§ **Texto extraído**:
=======

Me niego a fabricar armas

En las minas cercanas al campo, a unos 400 metros bajo tierra, los prisioneros fabricaban piezas de bombarderos. Como me negué a realizar ese trabajo, me golpearon con fuerza varias veces (Isaías 2:4). La guardia me advirtió gruñendo: “Más te vale estar lista para trabajar mañana”.

Al día siguiente no me presenté a la hora de pasar lista; me quedé en la barraca. Estaba convencida de que me iban a fusilar, así que le pedí a Jehová que me recompensara por mi fe. Me repetí a mí misma una y otra vez el salmo bíblico: “En Dios he cifrado mi confianza. No tendré miedo. ¿Qué puede hacerme el hombre terrestre?” (Salmo 56:11).

Cuando registraron las barracas, me hicieron salir. Fue entonces cuando una guardia me golpeó repetidamente en la cara. Cada vez que lo hacía, me preguntaba: “¿Quién es el que no te permite trabajar?”, y yo le contestaba: “Dios”. En un momento dado, como ya mencioné, otra guardia le dijo: “No te esfuerces. Esos Bibelforscher * se dejan matar a golpes por su Dios”. Sus palabras me fortalecieron muchísimo.

Aunque la limpieza de los retretes era una forma de castigo y el trabajo más repugnante en el que podía pensar, me ofrecí a hacerlo porque no iba en contra de los dictados de mi conciencia. Para mi alegría, me lo asignaron. Una mañana, el comandante del campo, a quien todos temían, se presentó donde yo estaba. Se plantó frente a mí y me preguntó: “¿Eres tú la judía que se niega a trabajar?”.

—Como puede ver, estoy trabajando —respondí.

—Pero no quieres hacer nada que promueva la guerra, ¿verdad?

—No —repliqué—. Va en contra de la voluntad de Dios.

—Pero fabricando esas piezas no matas a nadie, ¿no?

Le expliqué que si colaboraba en la fabricación de armas, estaría violando mi conciencia cristiana.

Entonces tomó mi escoba y dijo: “¿Acaso no puedo matarte con esto?”.

—Claro —contesté—; pero las escobas no se hacen con ese propósito. Las armas sí.

Le expliqué asimismo que Jesús era judío y que yo, pese a ser judía también, me había hecho testigo de Jehová. Cuando se marchó, algunas prisioneras se acercaron a mí, sorprendidas de que hubiera tenido el valor de hablarle al comandante del campo con tanta calma. Les dije que no lo había hecho porque tuviera valor, sino porque mi Dios me había infundido fuerzas.

Sobrevivo al fin de la guerra

El 10 de abril de 1945, con las fuerzas aliadas ya cerca de Beendorff, tuvimos que permanecer de pie en el patio casi todo el día mientras pasaban lista. Después nos metieron a unas ciento cincuenta mujeres hacinadas en trenes de ganado, sin comida ni agua. Los trenes partieron hacia un destino desconocido, y durante varios días viajamos de acá para allá entre las líneas de batalla. Algunas mujeres estrangularon a otras para hacer más espacio en los vagones, lo que provocó ataques de nervios a muchas de las prisioneras. Lo que a mí me permitió aguantar fue la confianza en Jehová.

=======

§ **Fragmentos de datos**:
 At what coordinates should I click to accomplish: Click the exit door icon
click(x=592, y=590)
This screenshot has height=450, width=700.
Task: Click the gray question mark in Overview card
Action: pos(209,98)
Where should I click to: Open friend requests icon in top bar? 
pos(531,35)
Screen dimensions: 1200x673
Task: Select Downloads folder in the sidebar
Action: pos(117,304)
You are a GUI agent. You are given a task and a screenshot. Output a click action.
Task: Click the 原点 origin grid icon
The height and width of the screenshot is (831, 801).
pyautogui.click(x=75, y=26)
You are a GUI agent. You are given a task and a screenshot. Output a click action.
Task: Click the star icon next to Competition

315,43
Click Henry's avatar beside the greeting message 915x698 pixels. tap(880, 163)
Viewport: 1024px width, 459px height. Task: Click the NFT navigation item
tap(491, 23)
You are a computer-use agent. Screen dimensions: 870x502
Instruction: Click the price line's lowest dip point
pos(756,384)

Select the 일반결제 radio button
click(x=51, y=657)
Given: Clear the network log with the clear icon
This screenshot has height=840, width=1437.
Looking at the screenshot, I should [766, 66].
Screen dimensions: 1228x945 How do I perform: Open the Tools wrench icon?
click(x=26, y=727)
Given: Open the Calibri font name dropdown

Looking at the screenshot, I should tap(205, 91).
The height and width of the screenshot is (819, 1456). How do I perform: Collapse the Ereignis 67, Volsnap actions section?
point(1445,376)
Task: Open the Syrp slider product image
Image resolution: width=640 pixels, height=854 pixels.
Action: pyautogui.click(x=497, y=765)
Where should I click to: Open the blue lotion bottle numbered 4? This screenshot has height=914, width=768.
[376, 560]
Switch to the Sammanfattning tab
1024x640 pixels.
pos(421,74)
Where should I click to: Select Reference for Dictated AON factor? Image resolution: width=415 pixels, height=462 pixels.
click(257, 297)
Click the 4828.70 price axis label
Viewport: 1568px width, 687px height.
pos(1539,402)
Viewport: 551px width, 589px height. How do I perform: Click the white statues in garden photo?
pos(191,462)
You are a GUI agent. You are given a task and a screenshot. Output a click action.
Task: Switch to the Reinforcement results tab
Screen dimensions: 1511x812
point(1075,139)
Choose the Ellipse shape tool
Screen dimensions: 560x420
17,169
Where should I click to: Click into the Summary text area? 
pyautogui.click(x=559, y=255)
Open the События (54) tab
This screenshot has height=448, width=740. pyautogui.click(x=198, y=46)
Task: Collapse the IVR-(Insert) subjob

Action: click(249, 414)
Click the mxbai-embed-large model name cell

=======

§ **Ejercicios propuestos**:
1/ Responde estas preguntas sobre el relato:
(a) ¿A qué profundidad aproximada estaban las minas donde los prisioneros fabricaban piezas de bombarderos?
(b) ¿Qué trabajo, considerado una forma de castigo, se ofreció a hacer quien narra?
(c) ¿En qué fecha tuvieron que permanecer de pie en el patio casi todo el día mientras pasaban lista?
2/ Reproduce todo lo que va en el relato desde "Le expliqué asimismo" hasta "había infundido fuerzas.".

§ **Respuestas**:
1/
(a) A unos 400 metros bajo tierra.
(b) La limpieza de los retretes.
(c) El 10 de abril de 1945.

2/
Le expliqué asimismo que Jesús era judío y que yo, pese a ser judía también, me había hecho testigo de Jehová. Cuando se marchó, algunas prisioneras se acercaron a mí, sorprendidas de que hubiera tenido el valor de hablarle al comandante del campo con tanta calma. Les dije que no lo había hecho porque tuviera valor, sino porque mi Dios me había infundido fuerzas.